*Document section:*

I do admit that I have not contributed to this discussion in substantive way. I have not defended my views, but I've already stated why I think in this case the burden of proof is in you. A better way to reading me would be as asking, "So Kees, why do you believe what you do? I'm curious because as a working scientist, like most working scientist; and as an epistemologist, like most epistemologist, it's rare to find someone holding the position you do." I would like to see some arguments for your position out of curiosity. Your view entails that Creationism and Darwinianism are equally rational, and this is curious to me. Maybe you're right, and if so I want to know. I want to be able to change my views. But you give me no reason to.

Furthermore, I don't get the reference to "hiding behind references." I point you towards others because I happen to agree with their views, and I think they've stated the arguments well. So, I'm a wide open book. No hiding here. If you read the philosophers I tell you to and successfully refute them, then you've refuted me. I don't see the same transparency from you. Where's the argument? Where's the rational discourse? In fact, I've even helped you by suggesting some people who have similar views as you: Duhem and van Frassen. However, I think Musgrave (e.g., 1999) has raised good arguments against both, which you can read for yourself and evaluate.

*Given information:*
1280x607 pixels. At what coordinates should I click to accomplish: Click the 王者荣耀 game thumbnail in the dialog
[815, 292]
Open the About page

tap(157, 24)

*Work to do:*
1. Could you edit the stretch of the burden-of-proof comment from "Furthermore, I don't" through "yourself and evaluate.", replacing "transparency" with "openness"?
2. Can you proceed with the burden-of-proof comment from the point where it stops?

*Task-by-task answers:*
1.
Furthermore, I don't get the reference to "hiding behind references." I point you towards others because I happen to agree with their views, and I think they've stated the arguments well. So, I'm a wide open book. No hiding here. If you read the philosophers I tell you to and successfully refute them, then you've refuted me. I don't see the same openness from you. Where's the argument? Where's the rational discourse? In fact, I've even helped you by suggesting some people who have similar views as you: Duhem and van Frassen. However, I think Musgrave (e.g., 1999) has raised good arguments against both, which you can read for yourself and evaluate.

2.
P.S.: If I have been unclear at any point, please do tell. I'll happily clarify. All I'm asking is what I ask of my students: Provide substantive justification for your views, especially if they are controversial.
post #77 of 85
Quote:
Originally Posted by Kees View Post
I find your use of the word "we" rather presumtuous for someone who has himself made no real contribution to any of this.
You position yourself in an ivory tower, hiding behind references to others and incomprehensible language.
Have fun there.

My professor used to say: If you want to know things for certain, ask a twenty year old. They know everything for certain.
If nothing else you should lay off his language. It's perfectly comprehensible and quite eloquent without being unecessarily wordy all the time.
post #78 of 85
Quote:
Originally Posted by jonathanjong View Post
Ooh, argumentum ad hominem. Very mature. Recall, if you've read what I wrote at all, that I believe that our rational faculties are fallible. I don't think absolute, certain knowledge is possible. Also, "we" refers to working scientists. I am a working scientist, hopefully contributing to the field. Also, I don't think I'm in an ivory tower. Here I am, an academic, discussing epistemology with everyone and anyone who will care to engage in rational discourse. If I were in an ivory tower, I wouldn't care what you think. We'd just let people be as irrational as they like.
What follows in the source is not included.